Annual Check-up Worthwhile? Docs Think So
Reuters Health
Monday, June 27, 2005
NEW YORK (Reuters Health) - For the last 20 years, professional guidelines have advised doctors that there’s no evidence to show that an annual physical examination is necessary for someone who doesn’t have any apparent health problems.
The message does not seem to have gotten through. A survey finds that most primary care providers believe in the value of annual check-ups, and are performing them anyway.
A postal survey was sent to 1679 primary care providers in Boston, Denver, and San Diego, and 783 (47 percent) responded.
Sixty-five percent of respondents thought that an annual physical examination is necessary, Dr. Allan V. Prochazka, from the VA Medical Center in Denver, and colleagues report in the Archives of Internal Medicine for June 27. Moreover, 88 percent said they performed such examinations.
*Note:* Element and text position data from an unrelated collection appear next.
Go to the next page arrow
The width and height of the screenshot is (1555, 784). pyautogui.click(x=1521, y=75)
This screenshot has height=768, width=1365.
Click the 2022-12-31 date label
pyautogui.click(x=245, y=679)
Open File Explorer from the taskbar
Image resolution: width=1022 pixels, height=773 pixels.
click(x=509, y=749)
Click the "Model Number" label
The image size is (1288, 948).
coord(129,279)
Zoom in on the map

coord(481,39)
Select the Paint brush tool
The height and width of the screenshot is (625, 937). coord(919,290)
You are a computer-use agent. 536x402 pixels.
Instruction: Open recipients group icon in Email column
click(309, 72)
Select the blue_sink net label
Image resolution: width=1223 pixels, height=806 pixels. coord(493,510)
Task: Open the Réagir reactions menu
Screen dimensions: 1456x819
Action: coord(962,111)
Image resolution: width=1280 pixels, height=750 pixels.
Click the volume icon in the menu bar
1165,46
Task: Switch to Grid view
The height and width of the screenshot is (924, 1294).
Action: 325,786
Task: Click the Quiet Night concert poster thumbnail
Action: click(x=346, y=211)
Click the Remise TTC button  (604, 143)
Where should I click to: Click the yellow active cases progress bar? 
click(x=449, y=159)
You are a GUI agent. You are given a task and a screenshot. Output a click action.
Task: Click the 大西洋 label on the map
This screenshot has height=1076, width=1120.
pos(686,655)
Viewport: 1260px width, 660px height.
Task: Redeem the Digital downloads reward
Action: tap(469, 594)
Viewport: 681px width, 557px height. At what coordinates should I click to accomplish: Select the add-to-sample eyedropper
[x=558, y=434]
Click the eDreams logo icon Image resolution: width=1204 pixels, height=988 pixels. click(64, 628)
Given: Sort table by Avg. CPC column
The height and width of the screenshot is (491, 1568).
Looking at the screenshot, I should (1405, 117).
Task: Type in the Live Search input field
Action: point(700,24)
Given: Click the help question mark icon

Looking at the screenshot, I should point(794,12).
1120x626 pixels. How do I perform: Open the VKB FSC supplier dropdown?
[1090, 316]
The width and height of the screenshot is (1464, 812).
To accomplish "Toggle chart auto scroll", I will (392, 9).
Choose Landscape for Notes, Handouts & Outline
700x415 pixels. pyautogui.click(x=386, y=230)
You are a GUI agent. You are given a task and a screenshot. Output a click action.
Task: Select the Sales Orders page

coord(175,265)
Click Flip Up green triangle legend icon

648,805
As an indication of the low awareness of official guidelines, 55 percent of the doctors disagreed with the statement that “national organizations do not advocate an annual physical exam.”
On the other hand, 63 percent of primary care docs said that the annual physical is of proven value, and 74 percent thought such exams improve detection of subclinical illness.
Also, more than 90 percent of the respondents believed that an annual exam provides an opportunity to counsel patients about preventative health, and improves patient-doctor relationships.
Seventy-eight percent thought that most patients wanted such exams.
So why the gap between guidelines and practice? Two editorialists suggest that there’s more to an annual check-up than meets the eye.
“We think there may be something valuable to the annual physical that patients and physicians are telling us indirectly,” they say.
That message could lead to healthcare improvements “in ways we might not even imagine,” write Dr. Patrick G. O’Malley, from the Walter Reed Army Medical Center in Washington, DC, and Dr. Philip Greenland, from the Uniformed Services University of the Health Science in Bethesda, Maryland.
“First, let us study (the annual physical), before we abandon it,” they conclude.